Con sentenza n. 25764 del 18 aprile-14 giugno 2023, la sesta
sezione della Corte di Cassazione ha nuovamente dichiarato manifestatamente
infondata la questione di legittimità costituzionale dell'art. 22, D.L.vo n. 231
del 2001, per asserito contrasto con gli artt. 3, 24, comma secondo, e 111
Cost., in relazione alla presunta irragionevolezza della disciplina della
prescrizione prevista per gli illeciti commessi dall'ente-imputato rispetto a
quella prevista per gli imputati-persone fisiche, atteso che, la diversa natura
dell'illecito che determina la responsabilità dell'ente, e l'impossibilità di
ricondurre integralmente il sistema di responsabilità "ex delicto" di
cui al D.L.vo n.231 del 2001 nell'ambito e nella categoria dell'illecito
penale, giustificano il regime derogatorio della disciplina della prescrizione (Cass.
pen., sez.

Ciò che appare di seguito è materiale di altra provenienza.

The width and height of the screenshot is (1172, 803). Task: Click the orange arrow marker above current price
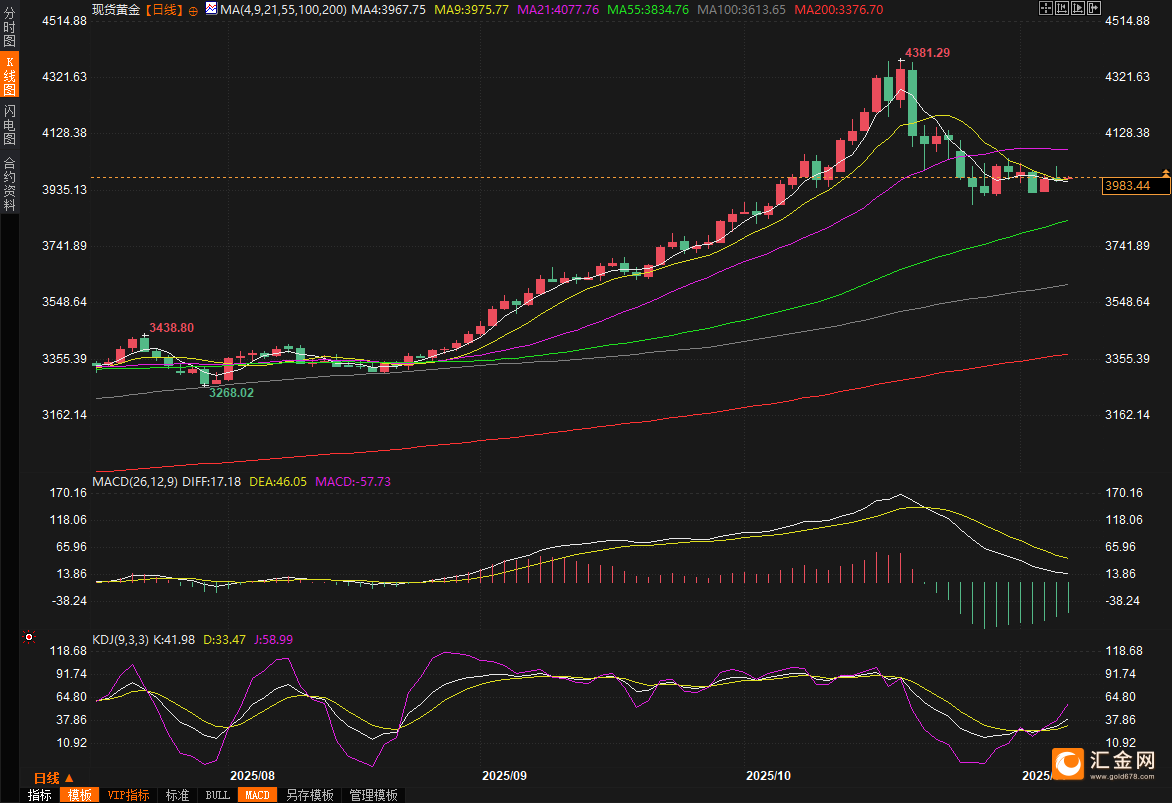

VI, 10 novembre 2015, n. 28299).
La giurisprudenza ha già evidenziato come «la responsabilità
dell'ente si fonda su un illecito amministrativo e la circostanza che tale
illecito venga accertato nel processo penale, spesso unitamente
all'accertamento del reato posto in essere dalla persona fisica, non determina
alcun mutamento della sua natura: il sistema di responsabilità ex delicto di
cui al D.L.vo 231 è stato qualificato come tertium genus (Cass. pen., sez. un.,
18 settembre 2014, n. 38343), sicché non può essere ricondotto integralmente
nell'ambito e nelle categorie dell'illecito penale. Pertanto, se i due illeciti
hanno natura differente, allora può giustificarsi un regime derogatorio e
differenziato con riferimento alla prescrizione». La Corte ha altresì rilevato
che «deve escludersi che la disciplina prevista dall'art. 22 cit. sia
confliggente con il principio costituzionale della ragionevole durata del
processo (art. 111, comma 2, Cost.), anche inteso come diritto ad essere
giudicato senza ritardo, con riferimento all'art. 24 Cost. e all'accezione del
canone di ragionevole durata in termini di garanzia soggettiva. Il riferimento
alla durata ragionevole del processo, inserito nella Costituzione con la
riforma del 1999 (Legge Cost. n. 2 del 1999), sviluppa principi già contenuti
nell'art. 6 CEDU e nell'art. 14 del Patto internazionale per i diritti civili -
che però sottolineano, prevalentemente, il diritto della persona ad essere
giudicata in tempi ragionevoli -, ma accentua il profilo, eminentemente
oggettivo, di garanzia della giurisdizione. In altri termini, l'art. 111, comma
2, Cost. esprime un principio rivolto soprattutto al legislatore, perché
predisponga gli strumenti normativi in grado di contenere i tempi del processo
e di assicurare una giustizia efficiente. Tuttavia, la ragionevole durata cui
si riferisce il principio costituzionale non deve essere intesa come semplice
speditezza in funzione di un'efficienza tout court, ma piuttosto come razionale
contemperamento dell'efficienza con le garanzie, la cui concreta attuazione è
rimessa alle opzioni del legislatore.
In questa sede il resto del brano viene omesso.